▶ **Stated problem**
Copy the lines below from the one containing "Given: Click the C. Heike Schotten entry" through the last line, substituting "item" for "entry" and changing nothing else. Leave the pictures out.

======== Items ========

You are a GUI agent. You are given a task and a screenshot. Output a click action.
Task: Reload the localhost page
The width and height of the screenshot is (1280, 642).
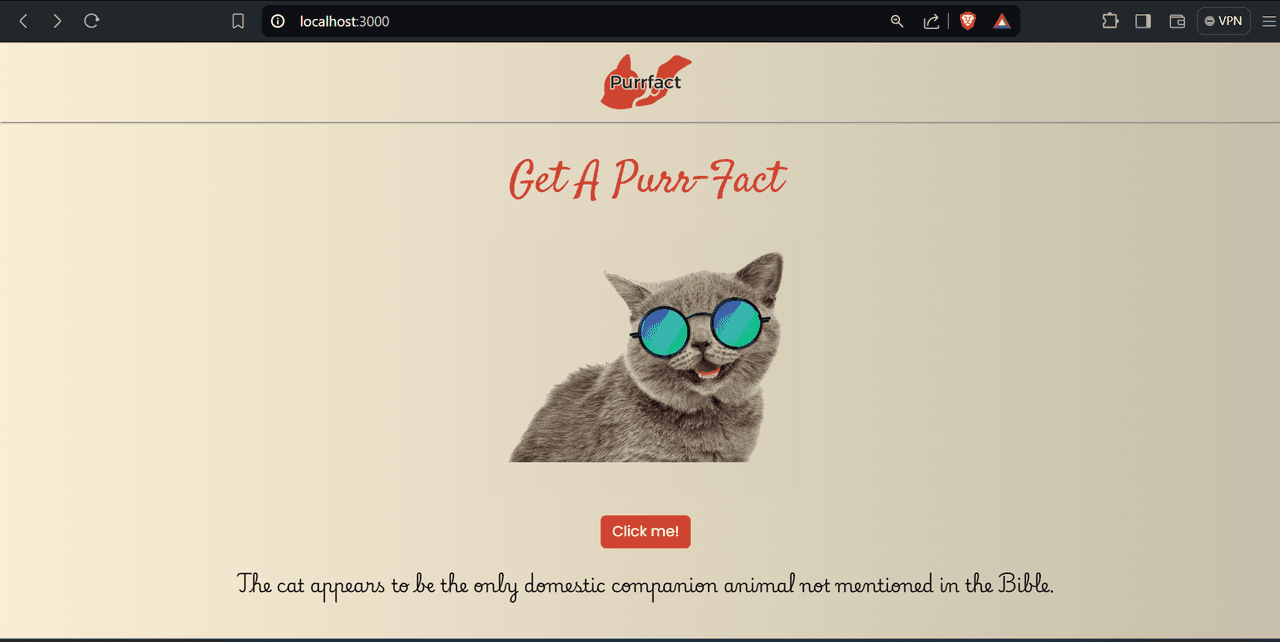[91, 21]
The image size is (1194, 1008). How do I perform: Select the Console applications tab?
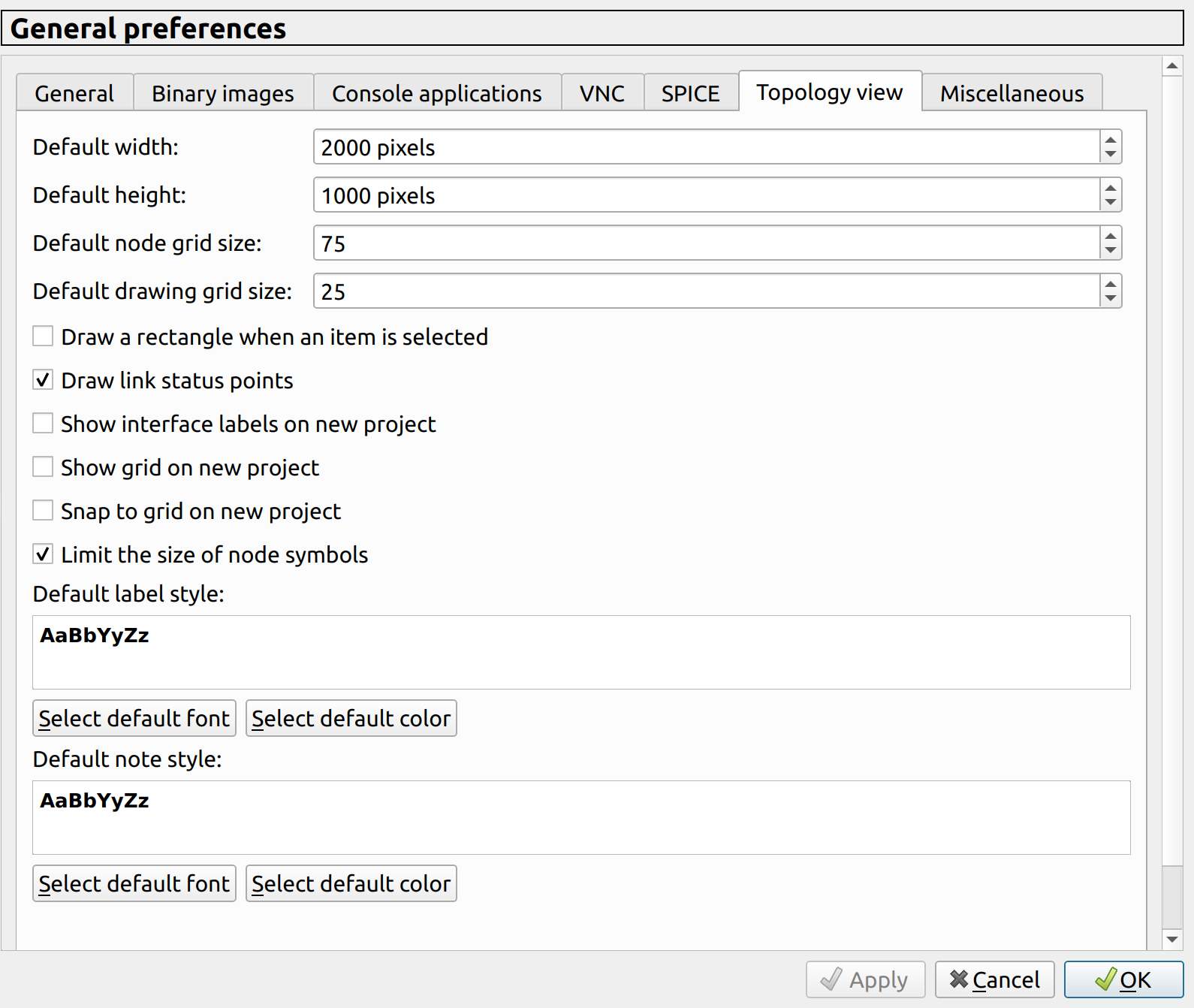pos(437,92)
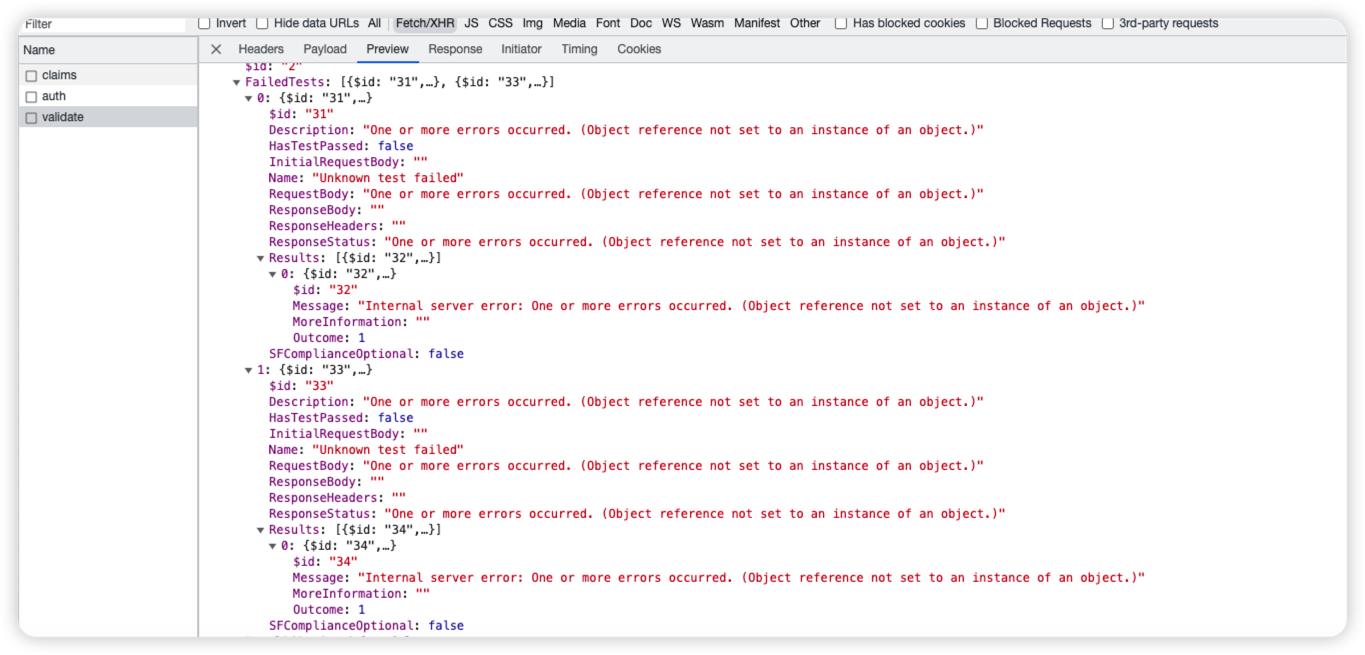Enable the 3rd-party requests filter
This screenshot has width=1365, height=655.
(1108, 23)
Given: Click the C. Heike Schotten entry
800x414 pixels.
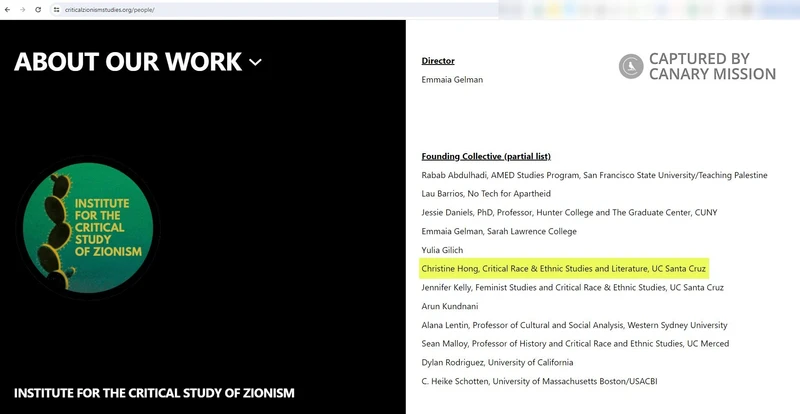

========

▶ **Exercise response**
Given: Click the C. Heike Schotten item
800x414 pixels.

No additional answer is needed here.